§ **Excerpt to read**:
Non-diffusive heat conduction mechanisms from crystalline to amorphous materials

In recent years, a substantial body of research has demonstrated that thermal diffusion —the macroscopic transport mechanism governing heat dissipation in solids — does not explain the evolution of thermal energy at the nanoscale. The breakdown of diffusion has an enormous technological impact, since it prevents informed design for thermal management in energy conversion and data processing electronic devices. Fundamental understanding of nanoscale heat transport remains out of reach, and current models beyond diffusion are not universal and display limited applicability.

This project aims to experimentally identify general thermal transport mechanisms emerging at the nanoscale across different materials, from amorphous to crystalline structures. The research approach will combine theoretical and experimental perspectives. First, the candidate will be involved in the design and fabrication of heterogeneous nanoscale structures including metals and semiconductors in both crystalline and amorphous forms. Second, he/she will perform time-resolved thermal conductivity measurements. Finally, he/she will model the experimental data using both diffusive and nondiffusive simulations including hydrodynamic transport effects with a Finite Element solver. The final goal is to identify deviations from macroscopic diffusion in a range of nonequilibrium conditions at different length and time scales. Complementary, the candidate will be involved in the comparison between experiments and molecular dynamics simulations of the atomistic
dynamics.

§ **What you are asked to do**: Reproduce, word for word, the passage of the nanoscale heat conduction text starting at "Non-diffusive heat conduction" and ending at "display limited applicability.".

§ **Provided records**:

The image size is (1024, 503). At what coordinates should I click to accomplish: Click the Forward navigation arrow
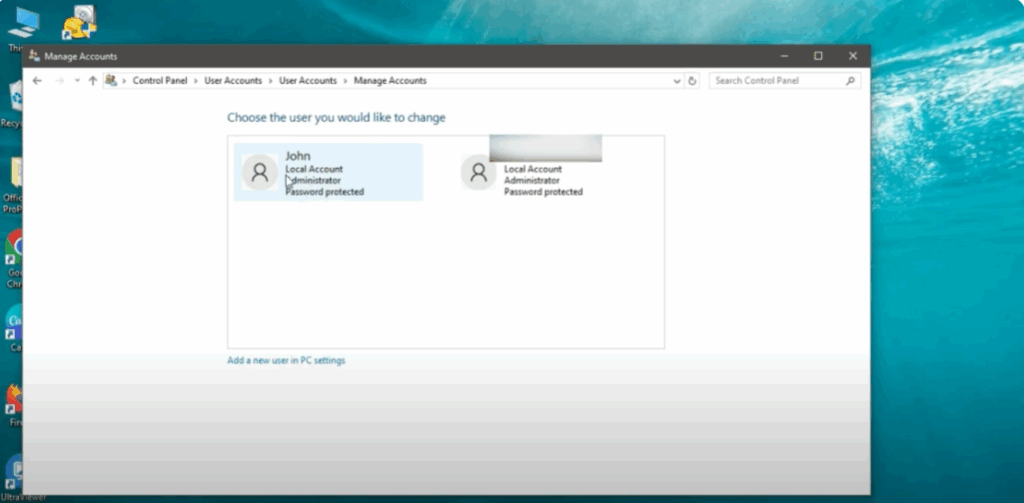coord(58,81)
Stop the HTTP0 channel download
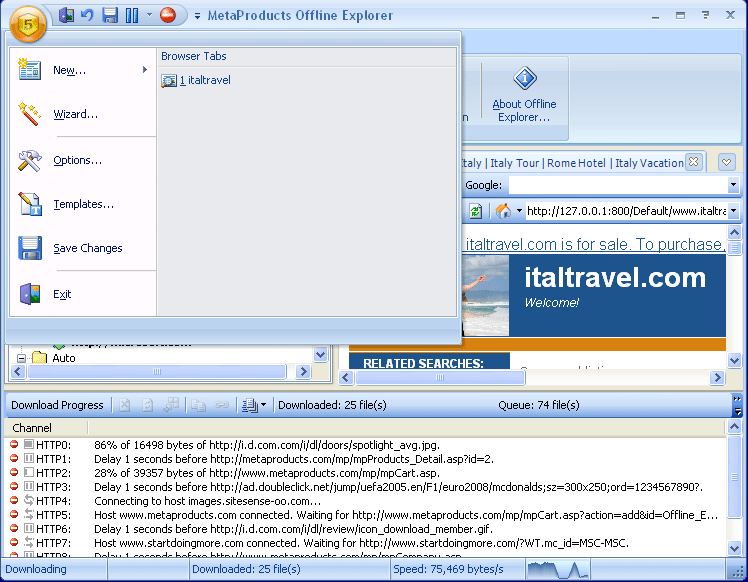This screenshot has width=748, height=582. coord(14,445)
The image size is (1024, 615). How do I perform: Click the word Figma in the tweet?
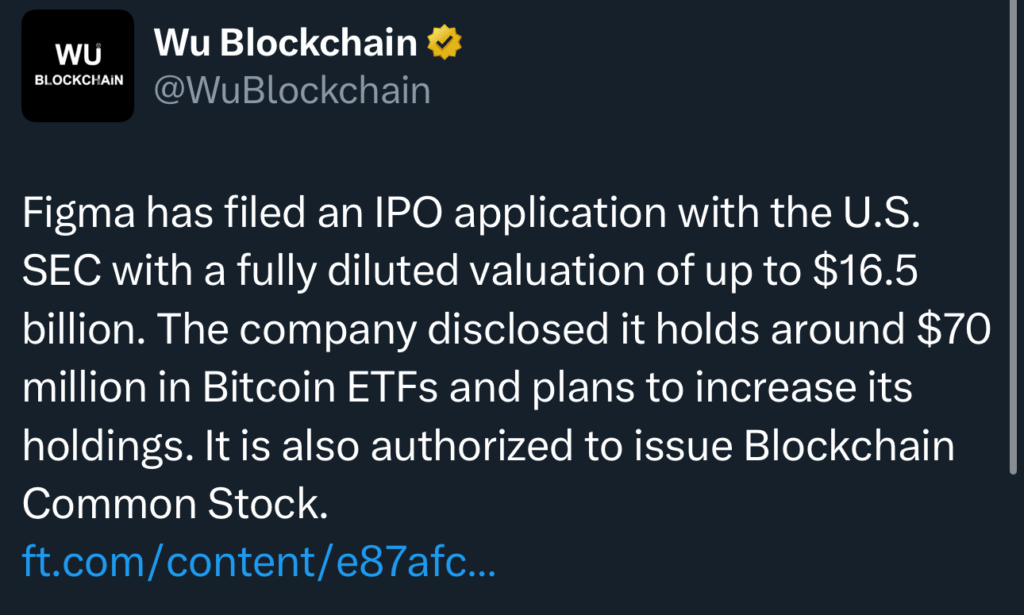[78, 213]
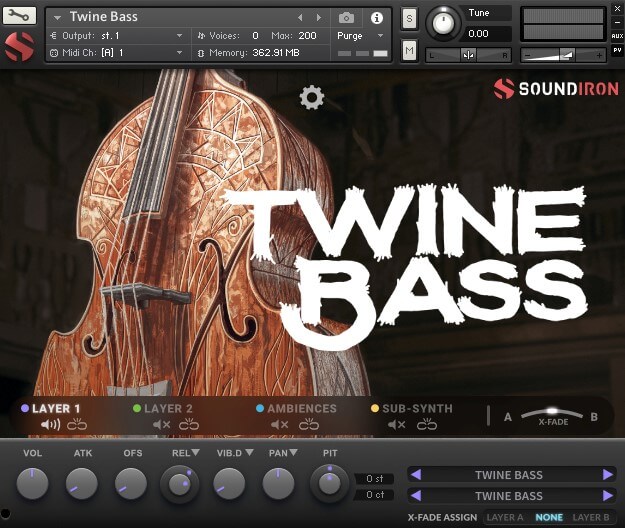
Task: Click the Ambiences link chain icon
Action: coord(309,425)
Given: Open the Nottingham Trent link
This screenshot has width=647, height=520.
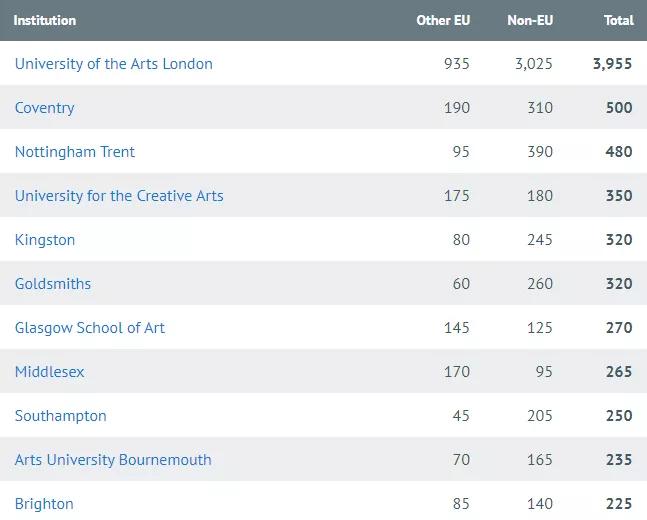Looking at the screenshot, I should click(74, 152).
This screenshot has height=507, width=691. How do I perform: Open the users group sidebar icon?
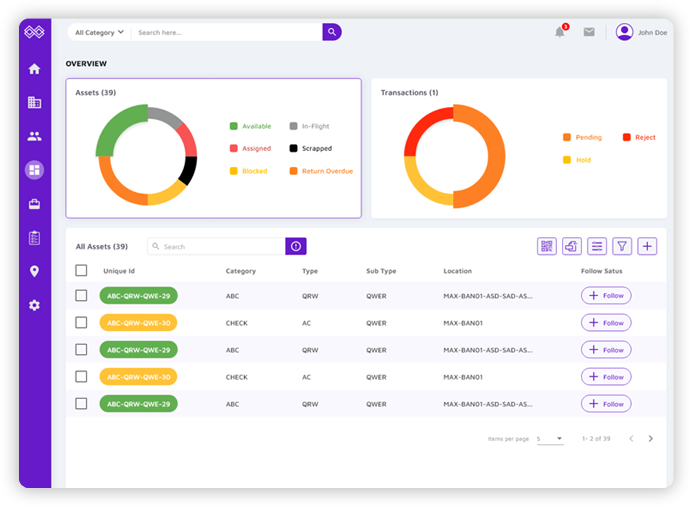[34, 136]
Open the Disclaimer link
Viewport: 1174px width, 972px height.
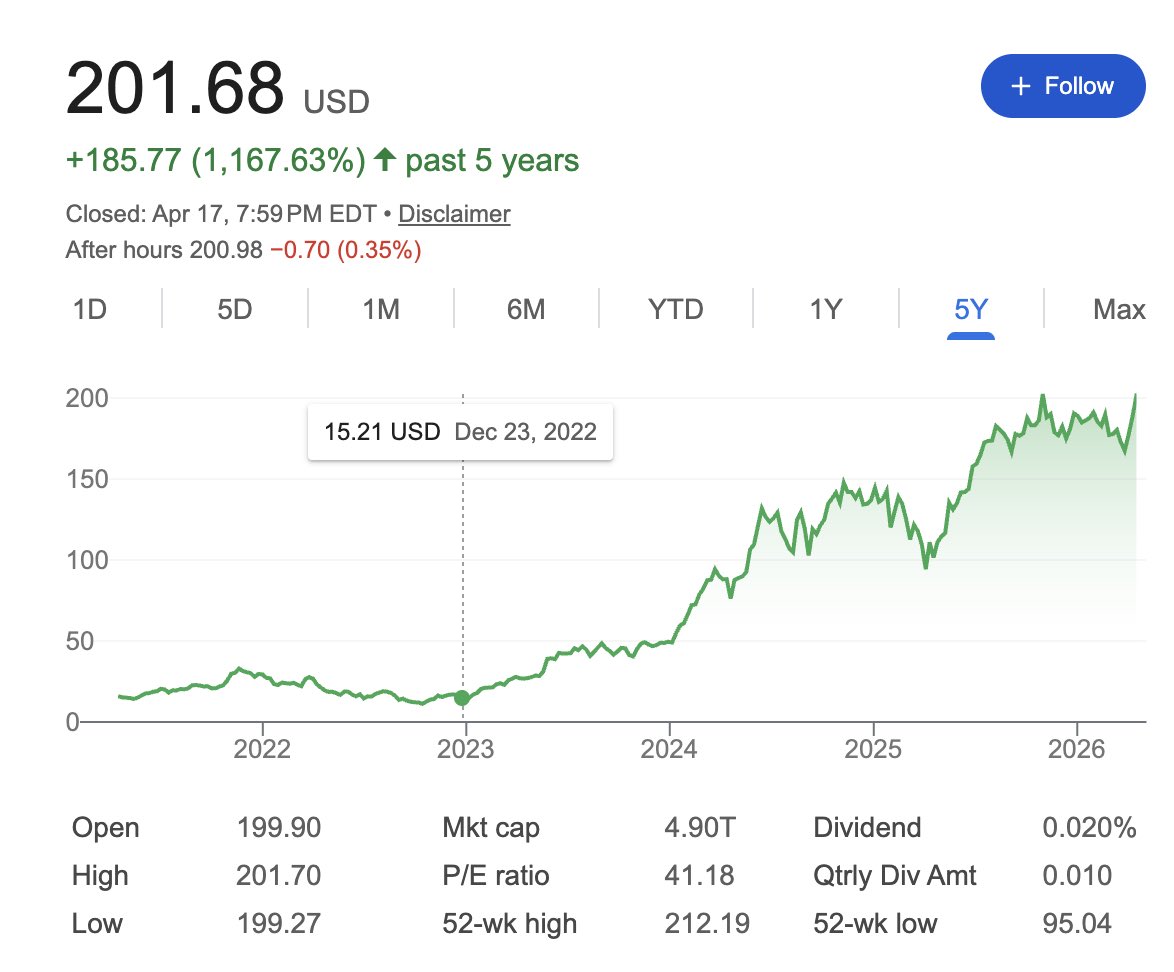coord(454,214)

§ **Problem solution**:
Non-diffusive heat conduction mechanisms from crystalline to amorphous materials

In recent years, a substantial body of research has demonstrated that thermal diffusion —the macroscopic transport mechanism governing heat dissipation in solids — does not explain the evolution of thermal energy at the nanoscale. The breakdown of diffusion has an enormous technological impact, since it prevents informed design for thermal management in energy conversion and data processing electronic devices. Fundamental understanding of nanoscale heat transport remains out of reach, and current models beyond diffusion are not universal and display limited applicability.